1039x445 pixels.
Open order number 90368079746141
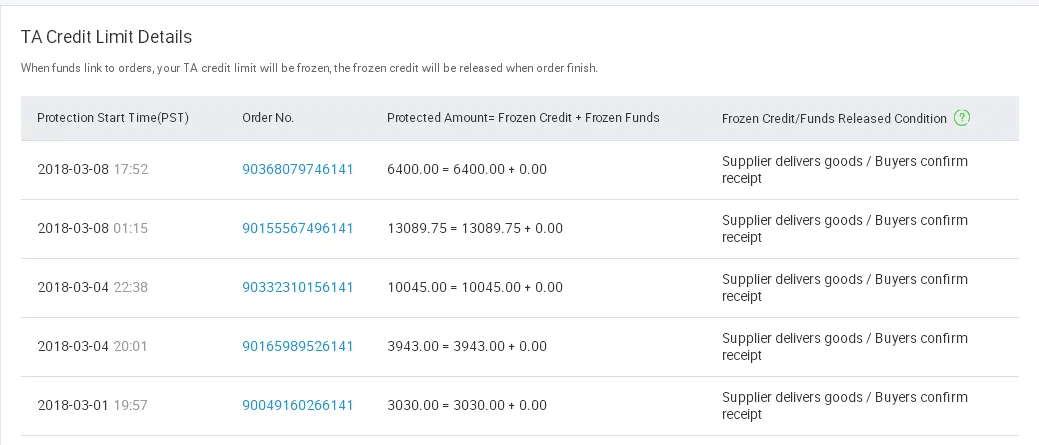tap(297, 169)
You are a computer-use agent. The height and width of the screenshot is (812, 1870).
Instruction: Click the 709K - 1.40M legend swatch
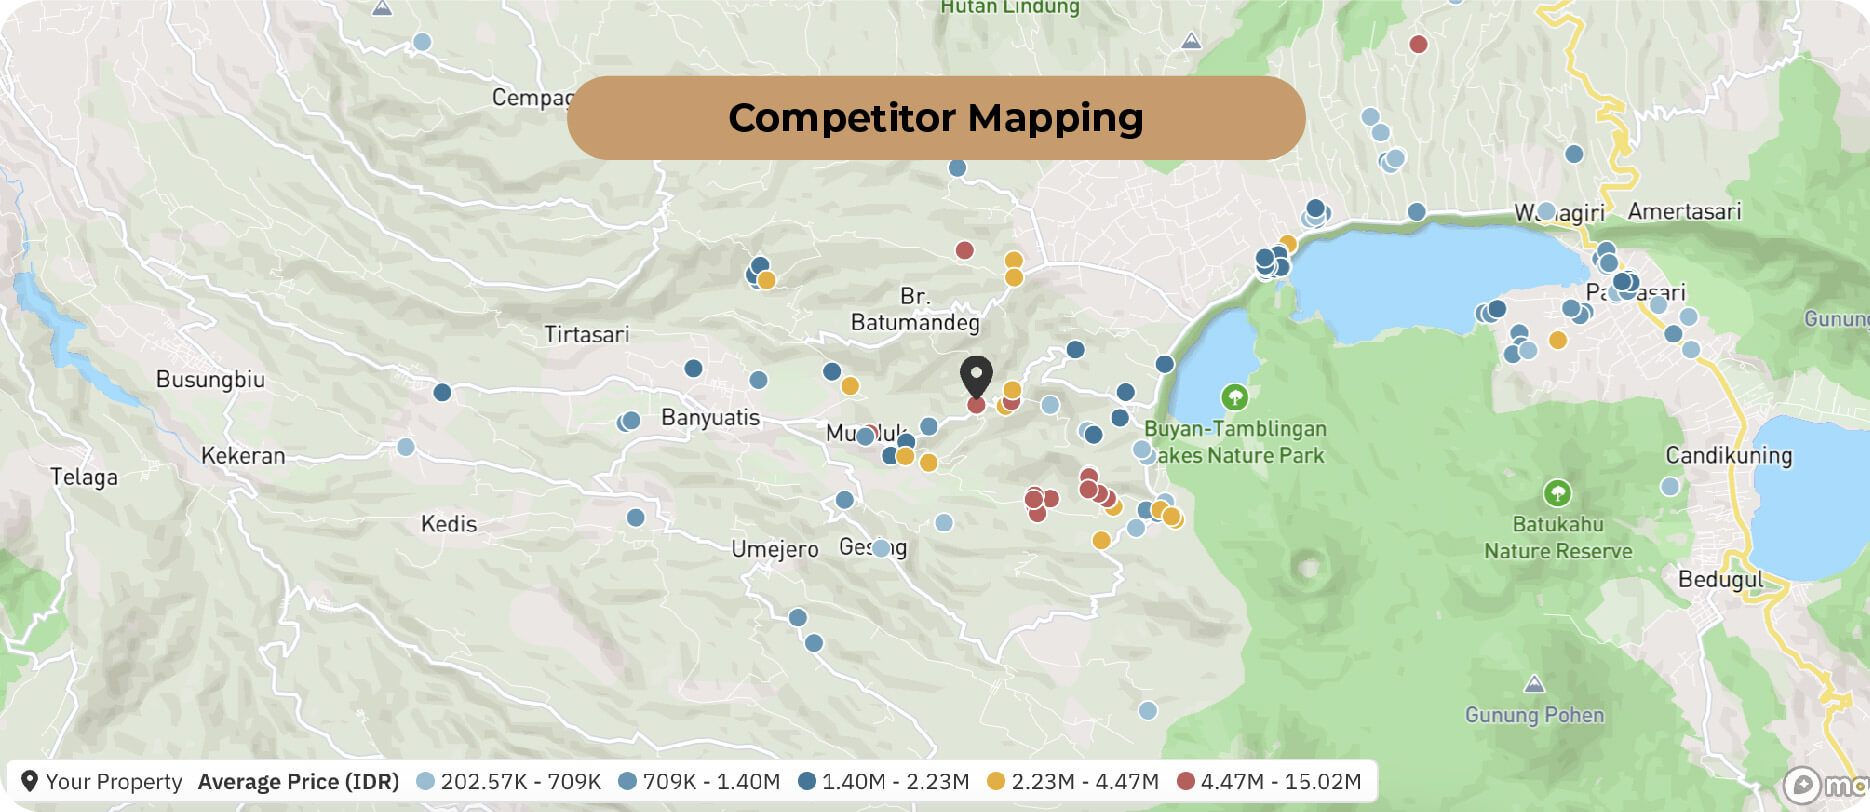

**EXERCISE AIM:** Without including any pictures, output all the entries above exactly.

**EXERCISE ANSWER:**
1039x445 pixels.
Open order number 90368079746141
tap(297, 169)
You are a computer-use agent. The height and width of the screenshot is (812, 1870).
Instruction: Click the 709K - 1.40M legend swatch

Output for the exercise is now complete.